* _TEXTAUSZUG_
^^^^^^^^
# DVD Player spielt nicht über hdmi ab



## Nirvanafan (14. November 2010)

*DVD Player spielt nicht über hdmi ab*

HI ich habe ein elta  Dvd player modell nr 8847 mp4 der einen HDMI anschluss hat.
Jetzt habe ich von einem Freund ein Hdmi Kabel bekommen,es kommt aber kein Signal über scart schon aber nicht über HDMI warum ist das so??
Hab seit 4 wochen einen Led TV und wollte jetzt eigentlich auch  filme in guter qualy sehen

gruß

Christian


----------



## Herbboy (15. November 2010)

*AW: DVD Player spielt nicht über hdmi ab*

Also, das Menü kommt auch nicht an, vermute ich mal? Kann/muss man vlt umschalten im Hauptmenü oder so?


----------



## Dr Bakterius (15. November 2010)

*AW: DVD Player spielt nicht über hdmi ab*

Hast du die HDMI Eingänge mal durchgeschaltet? Schliesse notfalls den Player auch mal gleichzeitig mit Scart an um zu sehen ob es eine Auswahl für für die Signalquelle gibt. Eigendlich sollte es Out of the Box gehen. Ist ev. das Kabel zu alt vom HDMI Standard?


----------



## Nirvanafan (15. November 2010)

*AW: DVD Player spielt nicht über hdmi ab*

hi

also über scart läuft der player mit dem tv nur mit dem hdmi kabel nicht,der tv erkennt das ich was eingestöpselt habe bei hdmi eingang 1 wenn ich drauf gehe kommt kein signal.wie alt das kabel ist kann ich nicht sagen hab geschenkt bekommen von einem freund der es nicht braucht weil er lieber goldkabel wollte.war sogar noch original verpackt


----------



## Dr Bakterius (15. November 2010)
^^^^^^^^
* _ANGEZEIGTE INFORMATIONEN_

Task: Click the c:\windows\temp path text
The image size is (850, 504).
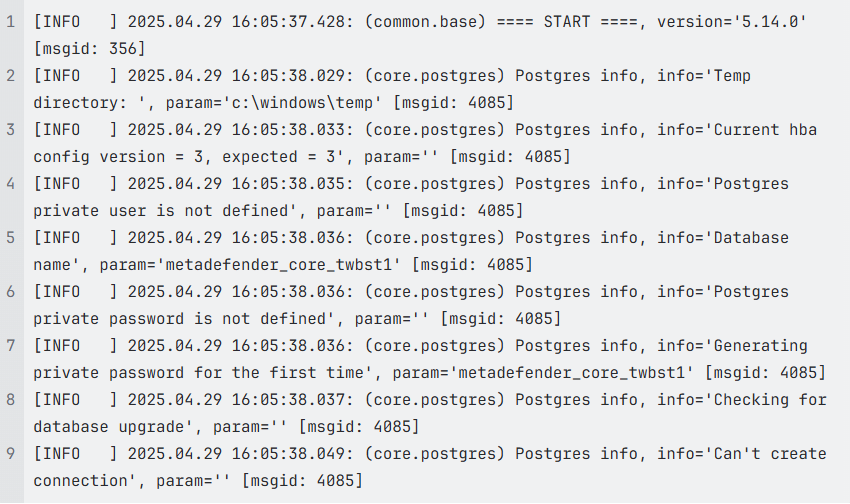Action: [x=302, y=102]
^^^^^^^^
* _DEINE AUFGABE_
Stimmen diese Aussagen mit dem Forenthread über den DVD-Player überein? (a) Der Fragesteller hat das HDMI-Kabel von einem Freund geschenkt bekommen. (b) Der Fernseher erkennt nicht, dass am HDMI-Eingang etwas angeschlossen ist. (c) Der Fragesteller besitzt den LED-Fernseher seit vier Wochen. Antworte jeweils mit Ja oder Nein und zitiere die entscheidenden Worte aus dem Thread wörtlich.

* _LÖSUNG_
(a) Ja: „hab geschenkt bekommen von einem freund der es nicht braucht“
(b) Nein: „der tv erkennt das ich was eingestöpselt habe bei hdmi eingang 1“
(c) Ja: „Hab seit 4 wochen einen Led TV“